There are things I like about both, and things I dislike about both continuous glucose monitors. I will not get into technical differences, just observations.
Full disclosure: I have used an insulin pump since 1994, and have used only Medtronic pumps since they released the 508 pump in 1999. I was an early adopter of the Paradigm in 2006, Medtronic’s first integrated pump and Continuous Glucose Monitor.
Here, I am only reviewing the 530G with Enlite sensor and Dexcom G4 Platinum for continuous glucose monitoring.
Medtronic 530G System:
The Medtronic 530G System is an insulin pump with integrated Continuous Glucose Monitor built-in. It uses the Enlite sensor.
I use the Minimed Connect option (a separate key chain device) to send data from the pump to my iPhone. I like the Connect application because it is brighter, and clearer, than the on-pump display. It is visible in both bright and dark lighting.
I like that the 530G is one integrated device for pump and CGM. I am not using the pump for insulin delivery at this time, so I have to set my basal rates to 0, disable auto-off, and plug the reservoir hole with a cap from an infusion set with the tube cut off.
I get comments from people thinking I am wearing a pager, as it is not very stylish nor discrete clipped to my belt.
The pump reads data from the sensor, but the working distance between them is only about 4 feet before the signal is lost. It is also a problem if you lay on the side that the sensor is on. The signal will be lost and it will generate alarms to let you know.

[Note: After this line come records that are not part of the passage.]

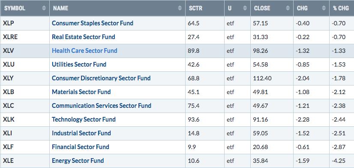The image size is (354, 168).
Task: Sort by the U column arrows icon
Action: [245, 8]
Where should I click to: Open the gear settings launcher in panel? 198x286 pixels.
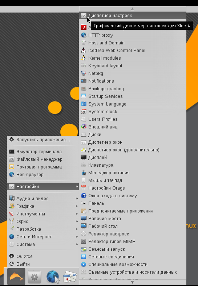tap(35, 277)
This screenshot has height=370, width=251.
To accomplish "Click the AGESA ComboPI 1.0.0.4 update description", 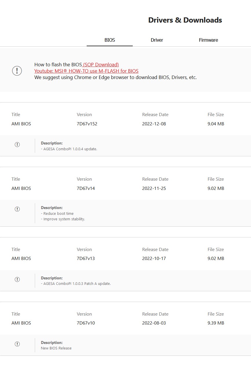I will point(70,149).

The alarms are annoying at night, waking you and your partner. They are persistent, which I guess is good on a medical device, but I wish I could turn some off. The alarm sound is one that you get used to, and I find that I often do not hear it and it annoys others.
You can change the alarm to vibrate, but then it vibrates every time you press a button as well as when it alarms. The batteries wear out in about 3 days with vibrate on.
The Carelink cloud software is difficult to upload to, and if you upgrade to a new computer, browser, or operating system, well… good luck. The online charts are difficult to read, and many useful charts are only on the professional edition doctors use. Medtronic added some of the doctor reports to their site recently, but it is hard to figure out which ones to use.
Dexcom G4 Platinum Continuous Glucose Monitor:
The Dexcom also has an iPhone app, but the Share feature was not included on the clinical device I tested. As such, I cannot really compare the two. Not needing the pump features at this time, I like the smaller size of the Dexcom receiver.
The sensor is quite large compared to the Enlite. I wore it on my arm, and it was not discrete. I also found it was more uncomfortable to wear than the Enlite. It does read up to 20 feet away, which is nice.
Alarms on the Dexcom are strong and simple. They go off, and when you acknowledge them it is quiet for a good amount of time. The vibrate is strong, and I sleep with it in my pillow case to not wake my wife. The battery lasted over a week on vibrate.
The Dexcom Clarity site is nice. You do have to figure out what drivers to install, and despite them not telling you so, you must reboot your computer before you can upload data. The charts are clear, they give you an estimated A1C after 14 days worth of data, and give you clear trends.
Continuous Glucose Monitor Winner:
I saw no real difference in accuracy between readings with the Medtronic CGM and the Dexcom after they stabilized. The Enlite becomes accurate after 2 or 3 calibrations, and the Dexcom takes about 2 days before it is stable.
The first two calibrations of the Medtronic CGM should be done 2 hours apart, but you can shorten it to 15-20 minutes apart and the sensor will stabilize. The Dexcom allows 2 consecutive calibration readings, and then you do not calibrate for 12 hours.
The Medtronic likes calibrations. Although you only have to do 1 test every 12 hours, it does not hurt to calibrate more often. The Medtronic 530G auto syncs with the Contour Next blood glucose monitor, which simplifies things. The Dexcom becomes less sensitive with more calibrations, unless you follow specific recalibration requirements.
Once I figured out when it was ok to re-calibrate, the Dexcom adjusted to the new setting immediately. The Enlite will complain about calibration errors if an input value is off from what the sensor reads by more than about 40 points. Getting the Medtronic back in sync is useless at that point.
Support wise, Medtronic has Dexcom beat hands down. You can call Medtronic and talk to a person who can answer questions, you can order a device, and the process of getting a replacement device takes very little effort.
My experience trying to order the Dexcom CGM, however, was painful. I filled out a web form, and waited a week for someone to call me back. The guy who called simply filled out the web form information and said he would pass it on to “sales.” When I finally heard from sales, they passed me on to a distributor who will have to call me “sometime next week, probably.” I have never had this problem with Medtronic.
Not needing insulin delivery, I lean towards the Dexcom at the moment. When I go back to insulin delivery with the pump, I will lean towards the Medtronic. I especially look forward to the 670G pump and CGM coming out.
For me it is like buying a car. I have one, so I do not really need to switch from the 530G, but the Dexcom continuous glucose monitor would be nice.